The U.S. House of Representatives on Wednesday passed legislation that would allow Congress to repeal in a single vote any rule finalized in the last 60 legislative days of the Obama administration.
This is the second time that the legislation has passed through the house in the last two months. The GOP-backed Midnight Rule Relief Act, which passed the previous Congress — the 115th Congress began just this week — in November, was approved largely along party lines by a vote of 238 to 184 on the second day of the new Congress, despite Democratic opposition.

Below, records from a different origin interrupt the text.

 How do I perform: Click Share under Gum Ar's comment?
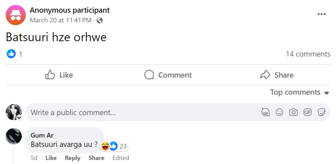click(96, 158)
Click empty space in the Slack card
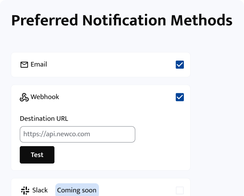Image resolution: width=244 pixels, height=196 pixels. (138, 190)
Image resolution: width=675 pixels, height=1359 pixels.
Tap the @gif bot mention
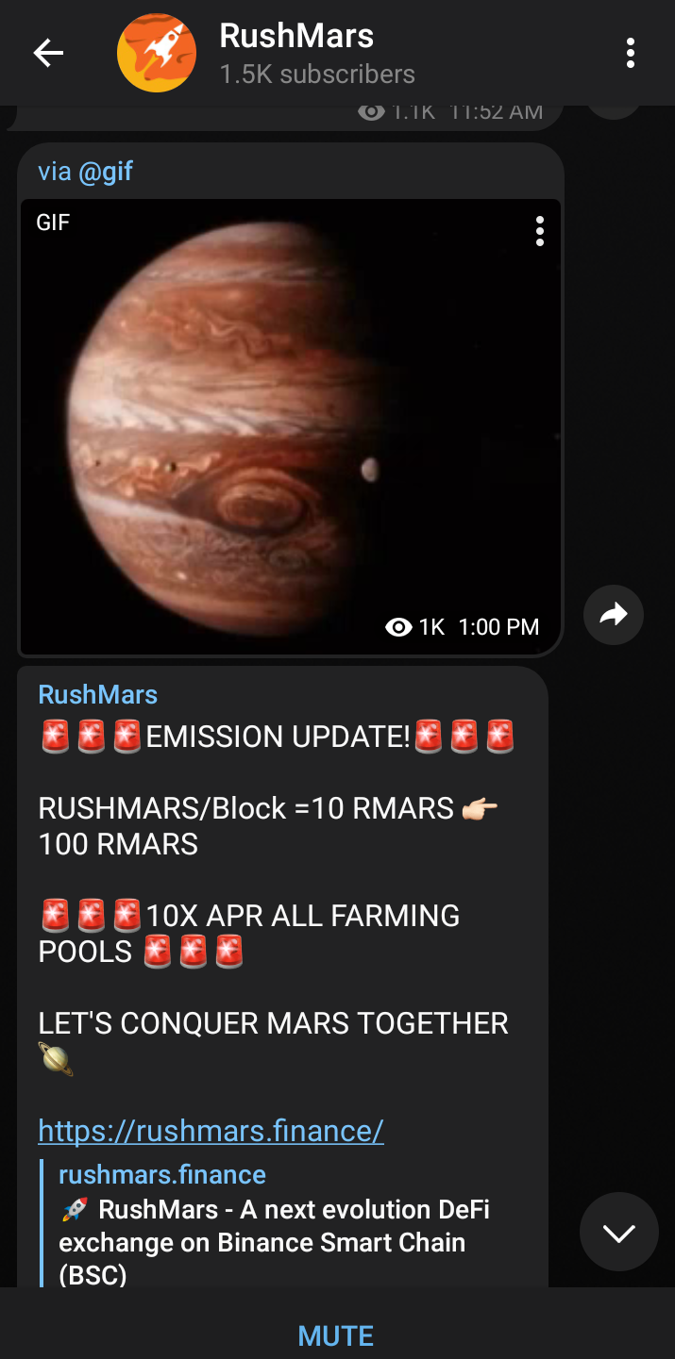click(x=106, y=172)
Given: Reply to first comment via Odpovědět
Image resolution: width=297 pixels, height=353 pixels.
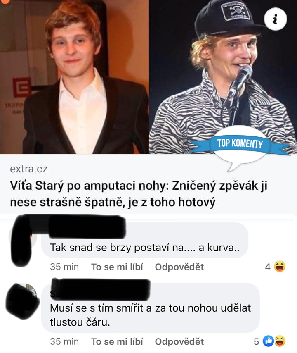Looking at the screenshot, I should click(179, 267).
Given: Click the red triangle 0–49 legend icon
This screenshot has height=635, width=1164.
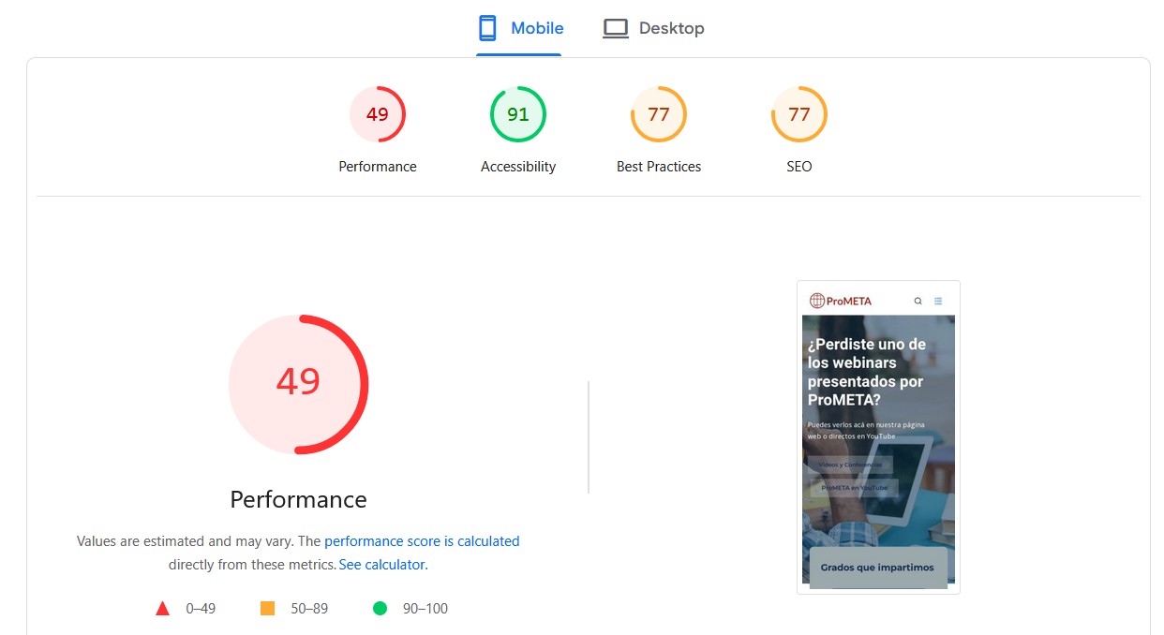Looking at the screenshot, I should tap(162, 608).
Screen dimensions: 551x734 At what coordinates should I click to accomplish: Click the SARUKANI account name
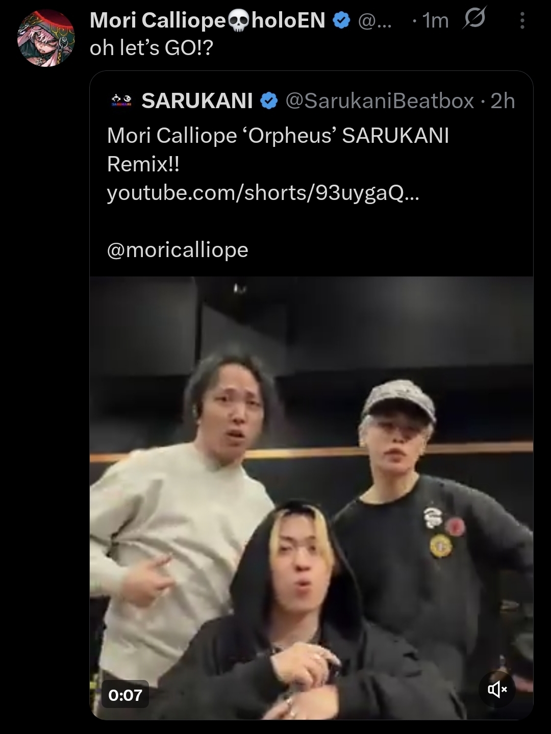(197, 101)
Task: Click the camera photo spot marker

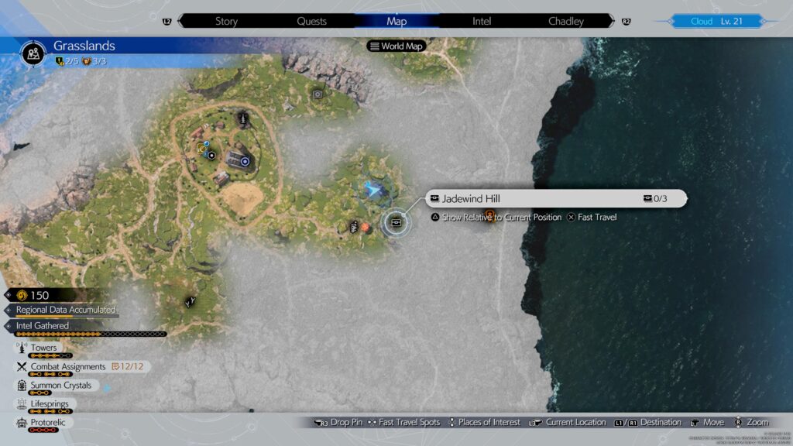Action: (318, 94)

If passed by the Senate and signed by President-elect Donald Trump after he is inaugurated, the legislation would amend the Congressional Review Act to allow law makers to bundle together multiple rules and overturn them en masse with a joint resolution of disapproval.
The White House has already threatened to veto the bill if it were to make it to President Obama’s desk before he leaves office on January 20, but would surely meet a different fate if it reaches the Trump White House.
“I’m surprised that without hearings, without opportunity for amendment, we are now considering a measure that has this much opposition,” said Michigan Congressman John Conyers, Jr. (D).
The American Sustainable Business Council (ASBC), which claims to represent a network of more than 250,000 businesses, sent a letter to members of the House on Wednesday urging them to oppose what it called an “anti-regulatory” measure.
“This would be like taking a chainsaw into surgery,” David Levine, ASBC’s CEO and co-founder, said in a statement. “Businesses depend on good regulations to set clear boundaries and rules for fair competition on a level playing field.” Levine claims that the Midnight Rules Relief Act would, instead, enable Congress to undo batches of rules without any consideration of their individual merits.
California Congressman Darrell Issa, who won re-election in the closest House race of the 2016 election, spoke to the House’s freshman class telling the new lawmakers that Congress has only once, in 2001, successfully repealed a rule by way of a resolution under the Congressional Review Act.
“All this legislation does is allow for us to dispose of one or more regulations in an expedited fashion in this body and have it seen in the same form in the Senate,” he said, adding “It doesn’t change the underlying law.” Issa’s appeal, of course, raised the question of why the new law would be necessary at all.
Democrats saw things differently, with Georgia Congressman Hank Johnson accusing Republicans of bringing a bill to gut regulations a day after trying to gut the Office of Congressional Ethics.
“They like the idea of the fox guarding the hen house. They want to put themselves in control of the hen house, so what do they do today come back not with a jobs bill, but a regulations bill, something that protects the health safety and welfare of Americans, little ones, elderly, workers and people who are consumers.
They will tell you that gutting regulations helps to enhance job creation, but nothing can be further from the truth when you consider the last eight years.”
For now, the bill is on its way to the Senate where its fate is still uncertain.